Even when day centres do fully reopen, so many adults with intellectual disabilities will have regressed and it could have a lasting effect on the mental health of carers.
In the Family Carers Ireland study on the impact that Covid-19 has had on carers, one said: “My mental health is suffering, I have always been strong and a solid ‘coper’.
“I have navigated many challenges in life but this is by far the most difficult. I have many skills and know how to keep busy and healthy.
“I keep in contact with friends and family and I practice mindfulness and I meditate.

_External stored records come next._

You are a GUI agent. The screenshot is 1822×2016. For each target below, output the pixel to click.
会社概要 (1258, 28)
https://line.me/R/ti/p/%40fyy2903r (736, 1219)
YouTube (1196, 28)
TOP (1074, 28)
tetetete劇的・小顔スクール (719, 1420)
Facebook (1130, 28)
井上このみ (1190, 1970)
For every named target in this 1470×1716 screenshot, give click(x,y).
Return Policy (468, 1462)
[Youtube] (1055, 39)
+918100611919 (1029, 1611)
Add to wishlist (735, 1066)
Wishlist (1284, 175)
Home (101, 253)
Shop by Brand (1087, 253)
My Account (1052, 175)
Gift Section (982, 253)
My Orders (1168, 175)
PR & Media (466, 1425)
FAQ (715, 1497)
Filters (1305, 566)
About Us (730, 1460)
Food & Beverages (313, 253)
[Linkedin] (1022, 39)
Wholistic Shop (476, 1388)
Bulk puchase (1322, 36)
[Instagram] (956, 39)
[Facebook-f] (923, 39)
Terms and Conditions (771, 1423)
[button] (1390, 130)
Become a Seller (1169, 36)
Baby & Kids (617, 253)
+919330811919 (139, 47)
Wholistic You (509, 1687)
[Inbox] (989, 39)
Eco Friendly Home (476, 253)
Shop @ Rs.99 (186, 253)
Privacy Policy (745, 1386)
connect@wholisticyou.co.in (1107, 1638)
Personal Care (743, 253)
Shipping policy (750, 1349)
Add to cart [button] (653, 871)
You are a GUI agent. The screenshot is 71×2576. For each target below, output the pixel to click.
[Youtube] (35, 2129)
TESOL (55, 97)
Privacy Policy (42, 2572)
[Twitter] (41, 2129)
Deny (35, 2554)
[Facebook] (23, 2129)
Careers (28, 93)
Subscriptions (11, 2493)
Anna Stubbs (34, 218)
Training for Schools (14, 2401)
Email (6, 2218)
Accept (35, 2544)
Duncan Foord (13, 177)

Despite possessing these skills, I feel weak, frightened and lonely most of the time.”
Another said: “I was already burnt out from caring 24/7 but now doing it without school, respite, home support and night nurses I’m totally exhausted and since we can’t see any other family I feel forgotten.”
My mother, Orla O'Loughlin, feels the same as these carers, explaining how nothing has been as hard as caring for her son over the past year.
“Since my son's hours have been cut in the last year he has regressed so much and it’s scary,” she said.
“I feel out of control, you can’t predict how he is going to react at any given time, we are all constantly walking on eggshells.
“I have always been quite optimistic and able to cope but in the last few months things have gone to a different level.
“He has managed his whole 20 years without medication but we have now had to put him on something as his behaviour is out of control.
“I feel isolated as most people don’t understand and I’m incredibly worried for the future.
“Not only has my own mental wellbeing been affected but it just breaks my heart to see him in such a state.”
According to Catherine, The HSE issues guidelines for day centres, but it is up to the individual service to decide how they run.
“The HSE issue guidelines to day centres, so they say here's the guidelines to follow and you do risk assessment, you look at your numbers, and based on that you implement a plan,” she explained.
“So then a lot of the day services and the providers would have gone back to the HSE, and said well we can't do this without extra funding, without extra support, resources, and so on."
Catherine added that she believes family carers have been forgotten about during this crisis and that they should be treated as frontline healthcare workers.
"Family carers are similar to those frontline workers in that some of them are providing intensive levels of care," she said.
“Some of their homes are like mini hospitals, they are doing the same level of care. Carers didn’t get PPE when that was a crisis, they didn't get priority testing and they're not getting priority vaccinations.
“So, I think that is a real failure on the part of our government and our health system not to recognise family carers as crucial frontline workers in this whole pandemic and not to support them accordingly.”
As I yet again sit in my childhood bedroom turned make-shift office, I hear my brother in distress and I worry about him.
I worry about what the next few months will hold for him, for my parents, and the thousands of other families suffering.
I am hopeful that with a vaccine on the way family carers and people with disabilities can see better days.
But, they’ve left behind since the beginning of the pandemic, and it will be a hard one for them to forget.